Lamentablemente el SIMCE se ha enquistado en la cultura escolar. La cara más dramática de las pruebas estandarizadas es el estrés y el malestar infantil y docente, realidad poco estudiada en Chile, pero ya denunciada internacionalmente. El bienestar de las comunidades escolares y locales se ha menospreciado, imponiéndose dinámicas ajenas a la escuela a través de la estandarización de la medición y de los procesos escolares, inculcada desde el control burocrático del Estado –o de los apoyos externalizados como son las asesorías técnicas externas–. Este ejercicio de poder aplasta la autonomía y la libertad de los actores escolares. Hay que recordar que la Revolución Pingüina denunció que la implementación de la Jornada Escolar Completa significó multiplicar las horas y reducir los recreos para abordar reforzamientos para el SIMCE, creando un sintomático aburrimiento entre los escolares.

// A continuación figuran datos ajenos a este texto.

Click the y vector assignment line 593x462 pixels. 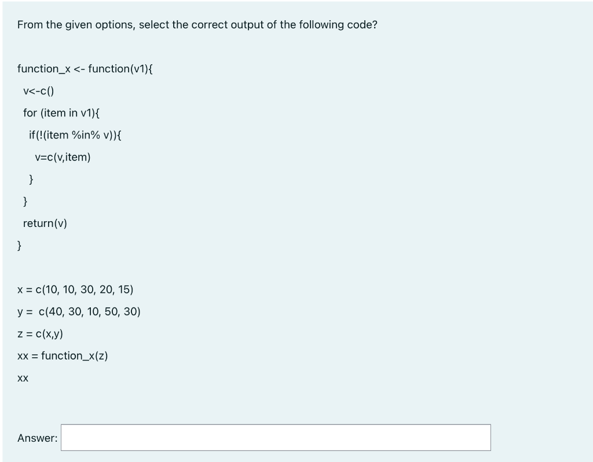(x=79, y=311)
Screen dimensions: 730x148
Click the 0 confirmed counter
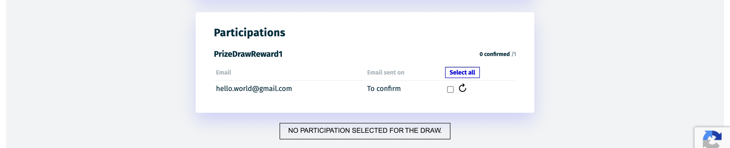pos(494,54)
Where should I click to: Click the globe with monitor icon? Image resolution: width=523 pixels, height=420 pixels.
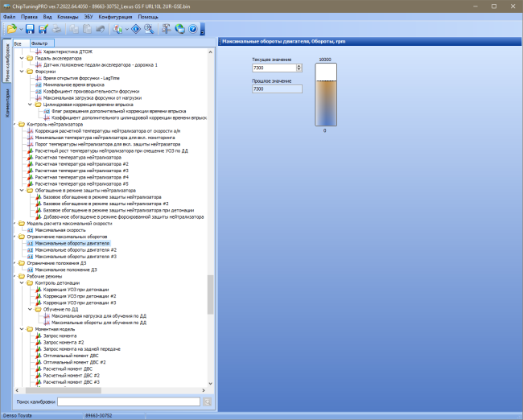179,29
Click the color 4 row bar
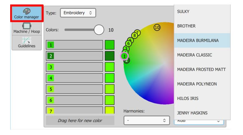This screenshot has width=243, height=135. [x=75, y=78]
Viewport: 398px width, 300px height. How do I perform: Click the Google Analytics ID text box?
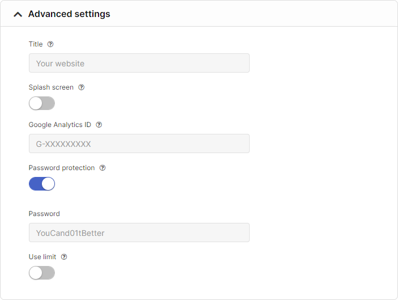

Es urgente idear un nuevo modelo sin estandarización mercantil, sin el SIMCE, y construir una nueva educación al abrigo de la defensa de un derecho social a la educación libre de presiones gerenciales y tecnocráticas del Estado subsidiario. Es hora de dejar de buscar factores que afectan al SIMCE y crear comunitariamente las prácticas que reconozcan el valor fundamental del conocimiento acumulado en los espacios locales, regionales y nacionales y la alta relevancia de la profesión docente. Así, la generación de una alternativa concreta para la superación de la educación de mercado nos permitirá evaluar creativamente a nuestro sistema educacional para crear una educación inclusiva y democrática para el bienestar, felicidad y desarrollo integral de nuestros niños y jóvenes.